Work order » Rewrite the paragraph of the seaweed article that begins "Seaweed and eelgrass, then" as a short bulleted list that keeps its main points.

Selected passage »
■ ■ ■ ■ ■

SEAWEED: Clear-cutting seaweeds is much like clear-cutting our forests

“If there is no food for fish to eat, there is no food for you to eat.”

A student at Portland’s East End Community School examines a piece of sugar kelp in February 2014

A student at Portland’s East End Community School examines a piece of sugar kelp in February 2014 Buy Photo

Ever since massive seaweed harvesting has moved into the Bay of Fundy and Gulf of Maine, ecologists have warned that these habitats are vital to myriad marine species … and not just the creatures that live there. The production of larvae, planktonic forms and direct prey species works its way right up the food chain and ultimately influences us and our traditional fisheries.

This interesting article from the Bangor Daily News points out the vital relationship between lobster and seaweed.

Part of the article is provided below. Be sure to click through to the entire editorial.


How Maine lobsters’ future could depend on seaweed that surrounds them

Posted Jan. 04, 2016, at 2:07 p.m.


Read the full report  … A year ago, a special legislative commission formed to study the effects of ocean acidification in Maine and recommend action sounded the alarm about potential danger ahead for crustaceans, shellfish, mollusks and other species that depend on carbonate to develop hard shells.

The 16-member commission said more research is needed to fully understand the effects of ocean acidification on commercial fisheries. The state needs to invest in its ocean monitoring and research capacity and act on what it already knows, the commission said in its final report, issued in January 2015. “The better the understanding of how acidification will impact commercially valuable species throughout their life stages, as well as the marine ecosystem as whole, the more prepared Maine will be to find effective and efficient solutions,” reads the document.

One way to act on what is already known is to take advantage of the ocean’s natural abilities to act as a “carbon sink.” Just as a forest absorbs carbon dioxide pollution on land, the ocean is home to seaweed and eelgrass species that can serve the same purpose — offsetting carbon dioxide pollution and making the ocean less acidic in the process.

Seaweed and eelgrass, then, could be key to lobsters’ survival and their future success. That means the state needs an effective management strategy to protect seaweed as harvesters take an increasing amount of it. Protecting existing eelgrass also needs to be a priority. And the state should encourage seaweed farming — an activity with a negative carbon footprint — by making it easier for entrepreneurs to secure the permission they need to set up seaweed aquaculture sites. (Seaweed is a nutritious food with the potential for market growth.)

The survival of Maine’s iconic fishery depends on an effective response to climate change and ocean acidification. As a result, the fate of Maine lobsters and seaweed could be inextricably linked.

■ ■ ■ ■ ■

Collected material »
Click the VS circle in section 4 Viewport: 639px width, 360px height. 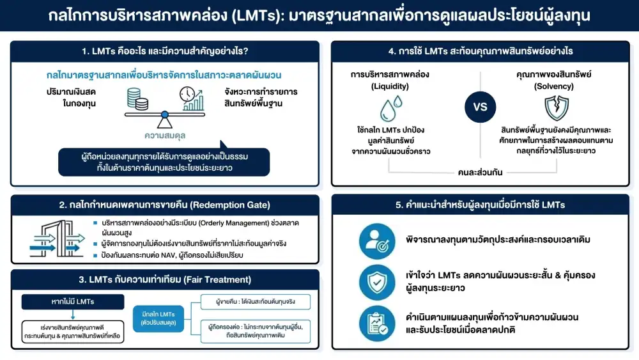click(x=480, y=106)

■ ■ ■ ■ ■

Written answer »
- Seaweed and eelgrass could be key to lobsters' survival and future success.
- The state needs an effective strategy to protect seaweed as harvesters take more of it.
- Protecting existing eelgrass should also be a priority.
- The state should encourage seaweed farming, which has a negative carbon footprint, by making it easier for entrepreneurs to get permission for aquaculture sites.
- Seaweed is a nutritious food that could see market growth.